§ REQUIREMENT
Lines containing "panel": state how many there are in these entries, and write only that number.

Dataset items
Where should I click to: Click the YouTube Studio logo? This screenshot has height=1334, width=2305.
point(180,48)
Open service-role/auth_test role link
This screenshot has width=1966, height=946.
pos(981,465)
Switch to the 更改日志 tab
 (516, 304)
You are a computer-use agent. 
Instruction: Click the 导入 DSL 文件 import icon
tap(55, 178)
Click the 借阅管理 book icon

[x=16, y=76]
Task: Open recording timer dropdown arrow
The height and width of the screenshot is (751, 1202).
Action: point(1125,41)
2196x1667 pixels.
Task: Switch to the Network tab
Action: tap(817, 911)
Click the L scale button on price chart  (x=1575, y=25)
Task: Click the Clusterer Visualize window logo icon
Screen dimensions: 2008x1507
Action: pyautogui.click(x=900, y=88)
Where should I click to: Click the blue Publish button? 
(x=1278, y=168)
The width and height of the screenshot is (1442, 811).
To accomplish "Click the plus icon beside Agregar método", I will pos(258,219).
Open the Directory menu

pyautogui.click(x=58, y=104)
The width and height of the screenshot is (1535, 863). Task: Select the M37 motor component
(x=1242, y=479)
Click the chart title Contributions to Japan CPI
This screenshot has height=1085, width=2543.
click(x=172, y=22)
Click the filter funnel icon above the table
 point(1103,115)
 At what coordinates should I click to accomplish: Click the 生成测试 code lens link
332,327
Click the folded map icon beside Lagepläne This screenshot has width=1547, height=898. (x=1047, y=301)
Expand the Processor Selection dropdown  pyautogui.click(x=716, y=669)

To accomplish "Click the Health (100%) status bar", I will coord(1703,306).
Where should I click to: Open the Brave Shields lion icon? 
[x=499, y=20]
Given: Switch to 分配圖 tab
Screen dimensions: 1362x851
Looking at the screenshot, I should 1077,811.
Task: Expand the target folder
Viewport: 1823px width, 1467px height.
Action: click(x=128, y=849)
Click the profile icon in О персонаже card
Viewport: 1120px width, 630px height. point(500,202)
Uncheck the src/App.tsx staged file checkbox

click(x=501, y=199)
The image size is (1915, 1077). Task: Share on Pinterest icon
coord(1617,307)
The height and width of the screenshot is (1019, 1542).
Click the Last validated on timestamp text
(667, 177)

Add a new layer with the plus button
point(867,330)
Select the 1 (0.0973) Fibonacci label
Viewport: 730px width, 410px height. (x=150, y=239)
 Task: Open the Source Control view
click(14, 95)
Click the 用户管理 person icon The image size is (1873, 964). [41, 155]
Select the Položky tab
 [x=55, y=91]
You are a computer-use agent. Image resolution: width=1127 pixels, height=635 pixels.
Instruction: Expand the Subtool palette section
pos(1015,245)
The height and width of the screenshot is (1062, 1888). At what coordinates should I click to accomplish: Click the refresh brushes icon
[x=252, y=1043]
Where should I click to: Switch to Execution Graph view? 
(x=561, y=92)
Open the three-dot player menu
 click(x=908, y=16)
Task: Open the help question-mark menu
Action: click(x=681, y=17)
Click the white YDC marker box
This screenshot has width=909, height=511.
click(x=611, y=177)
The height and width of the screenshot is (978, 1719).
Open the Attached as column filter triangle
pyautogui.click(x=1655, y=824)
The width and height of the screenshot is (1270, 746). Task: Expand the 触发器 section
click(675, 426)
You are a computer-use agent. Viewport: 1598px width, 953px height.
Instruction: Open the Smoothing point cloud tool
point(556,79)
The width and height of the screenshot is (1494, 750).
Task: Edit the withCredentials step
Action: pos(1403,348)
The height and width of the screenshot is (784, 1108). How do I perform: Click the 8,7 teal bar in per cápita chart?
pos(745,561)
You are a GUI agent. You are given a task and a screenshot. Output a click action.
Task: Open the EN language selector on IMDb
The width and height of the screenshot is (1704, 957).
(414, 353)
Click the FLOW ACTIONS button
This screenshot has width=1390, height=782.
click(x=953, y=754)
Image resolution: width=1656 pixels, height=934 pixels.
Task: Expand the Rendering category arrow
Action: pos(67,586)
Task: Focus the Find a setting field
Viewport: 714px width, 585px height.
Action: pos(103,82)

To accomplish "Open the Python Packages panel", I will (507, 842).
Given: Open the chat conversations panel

§ REPLY
2